Algunos nobles empezaron a aplaudir: los representantes a los que Serena había cortejado antes del discurso. De pronto, alarmas estridentes resonaron en todo el edificio y en las calles. Las sirenas emitieron un tono conocido estremecedor (que solo se oía durante los simulacros), convocando a todos los reservistas de la milicia salusana.

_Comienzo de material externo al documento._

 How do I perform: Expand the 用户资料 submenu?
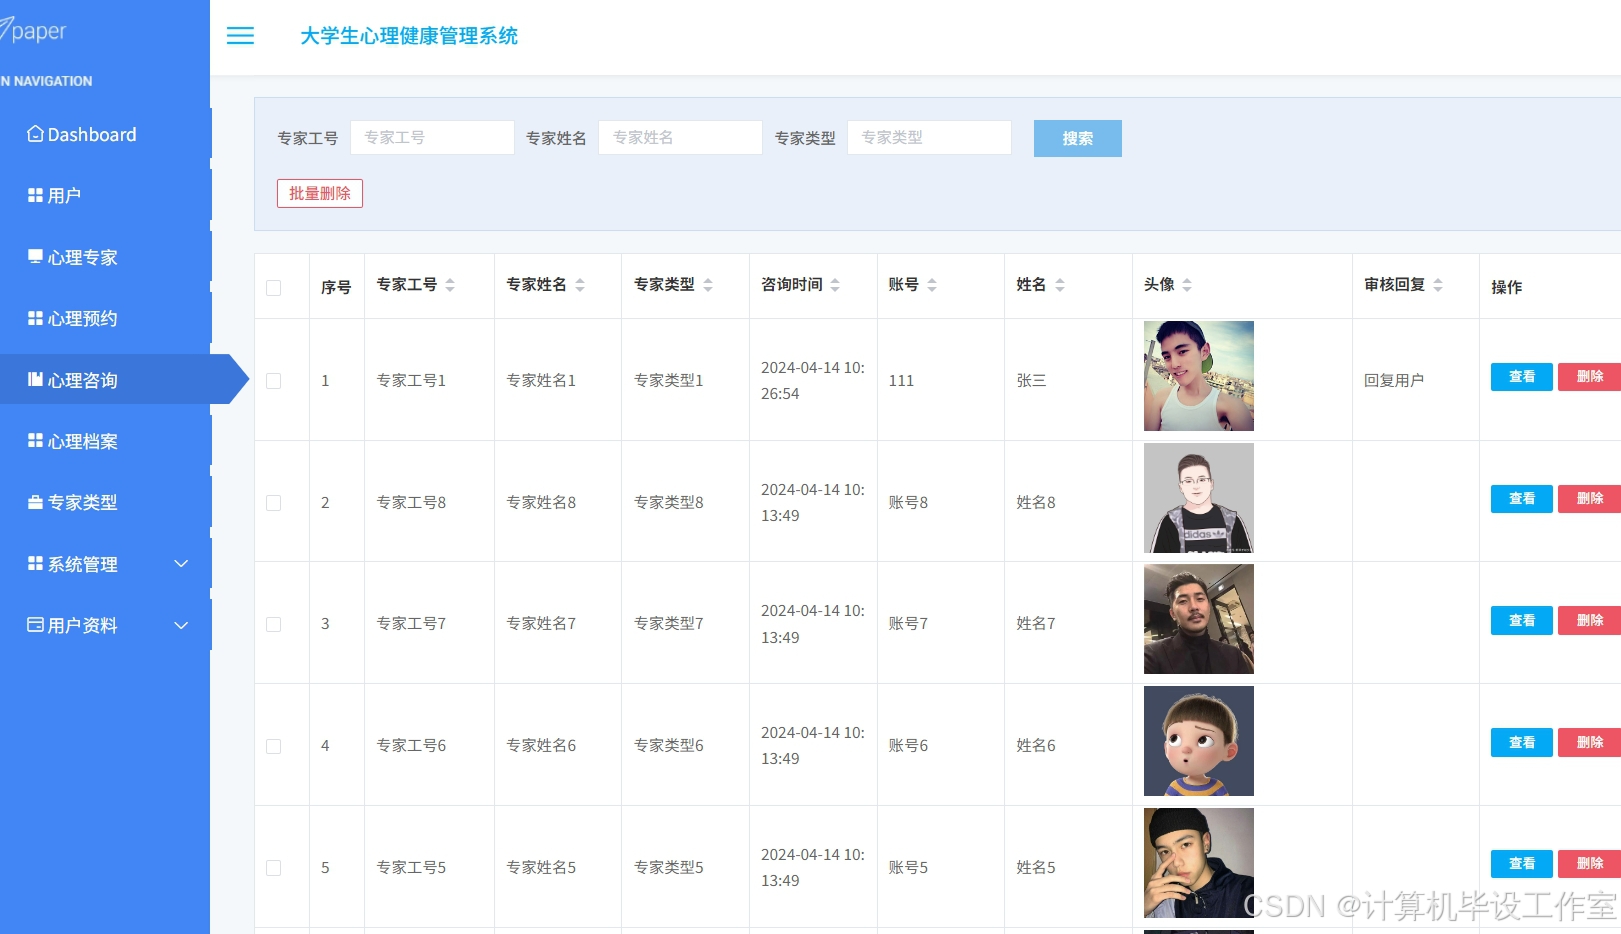point(181,625)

—Las máquinas pensantes han penetrado en el sistema salusano —dijo una voz por los altavoces. Avisos semejantes estarían sonando por toda Zimia—. Así nos lo han advertido las naves de reconocimiento situadas en la periferia y los grupos de vigilancia en órbita.
Serena leyó los detalles cuando entregaron un resumen urgente y lacónico al virrey.
—¡Nunca hemos vista una flota robot de este tamaño! —exclamó el anciano—. ¿Cuánto hace que enviaron el aviso las primeras naves de reconocimiento? ¿Cuánto tiempo nos queda?
—¡Nos atacan! —gritó un hombre. Los delegados saltaron de sus asientos y se dispersaron como hormigas aterrorizadas.
—Preparaos para evacuar el Parlamento. —El oficial de orden se convirtió en un volcán de actividad—. Todos los refugios blindados están abiertos. Representantes, dirigíos a las zonas que os hayan sido designadas.
El virrey Butler gritó en medio del caos, procurando aparentar serenidad.
—¡Los escudos Holtzman nos protegerán!
Serena percibió la angustia de su padre, aunque la disimulaba bien.
Los representantes de la liga corrieron hacia las salidas. Los enemigos implacables de la humanidad habían llegado.